Provider-native thread IDs should still win when they are available and trustworthy. This crate is for local reconstruction and fallback behavior.

Quick example

use chrono::{TimeZone, Utc};
use mail_threading::{thread_messages, Message};

let messages = vec![
    Message {
        id: "root".to_string(),
        message_id: Some("<root@example>".to_string()),
        in_reply_to: None,
        references: vec![],
        date: Utc.with_ymd_and_hms(2026, 5, 15, 9, 0, 0).unwrap(),
        subject: "Hello".to_string(),
    },
    Message {
        id: "reply".to_string(),
        message_id: Some("<reply@example>".to_string()),
        in_reply_to: Some("<root@example>".to_string()),
        references: vec!["<root@example>".to_string()],
        date: Utc.with_ymd_and_hms(2026, 5, 15, 9, 5, 0).unwrap(),
        subject: "Re: Hello".to_string(),
    },
];

let threads = thread_messages(&messages);

assert_eq!(threads.len(), 1);
assert_eq!(threads[0].root_message_id, "root");
assert_eq!(threads[0].messages, vec!["root", "reply"]);

API

Most callers need one of these two functions:

  • thread_messages(&[Message]) -> Vec<Thread>
  • thread_messages_with(&[Message], &ThreadingOptions) -> Vec<Thread>

The first uses defaults. The second lets you configure subject fallback, phantom pruning, and recognized subject prefixes.

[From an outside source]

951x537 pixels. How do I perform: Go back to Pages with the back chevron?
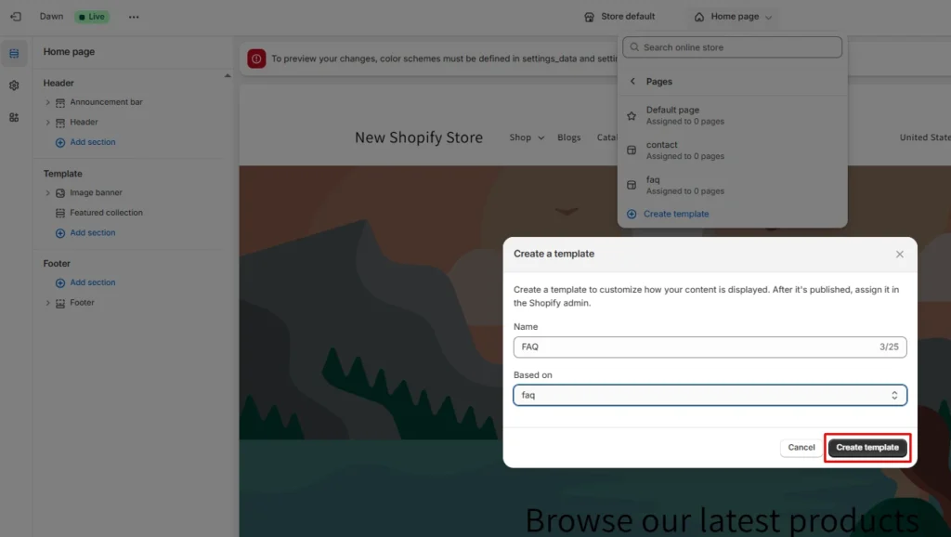tap(633, 81)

Output uses Message::id. The RFC Message-ID header is used for ancestry matching, but it is not treated as the application's only message identity. That matters in real mailboxes, where Message-ID can be missing or duplicated.

Flexibility

The crate gives you the main policy knobs without making you fork it:

  • Set subject_merge: false if you only want header-based threading.
  • Leave prune_phantoms: true if you want compact public threads.
  • Set prune_phantoms: false if you need to surface missing ancestors.
  • Add or replace subject_prefixes if your mailflow uses different reply markers.

If you want something more opinionated than the default behavior, build on top of the returned threads. The output is flat on purpose, so you can keep using this crate for the hard part and then group, label, or reshape the threads in your own application code.

Missing ancestors

Referenced messages are often outside the local mailbox or current query window. The algorithm creates phantom containers for those missing ancestors. By default phantoms are pruned from public output, so the first visible message becomes the public thread root.

use chrono::{TimeZone, Utc};
use mail_threading::{thread_messages, Message};

let messages = vec![Message {
    id: "reply".to_string(),
    message_id: Some("<reply@example>".to_string()),
    in_reply_to: Some("<root@example>".to_string()),
    references: vec!["<root@example>".to_string()],
    date: Utc.with_ymd_and_hms(2026, 5, 15, 9, 5, 0).unwrap(),
    subject: "Re: Hello".to_string(),
}];

let threads = thread_messages(&messages);

assert_eq!(threads[0].root_message_id, "reply");
assert_eq!(threads[0].messages, vec!["reply"]);

Set ThreadingOptions::prune_phantoms to false when you need to inspect missing ancestors explicitly.

Subject fallback

Some clients strip References and In-Reply-To. With default options, headerless messages with the same normalized subject are merged. This is a practical fallback, not a guarantee: subject-only threading can over-merge unrelated conversations.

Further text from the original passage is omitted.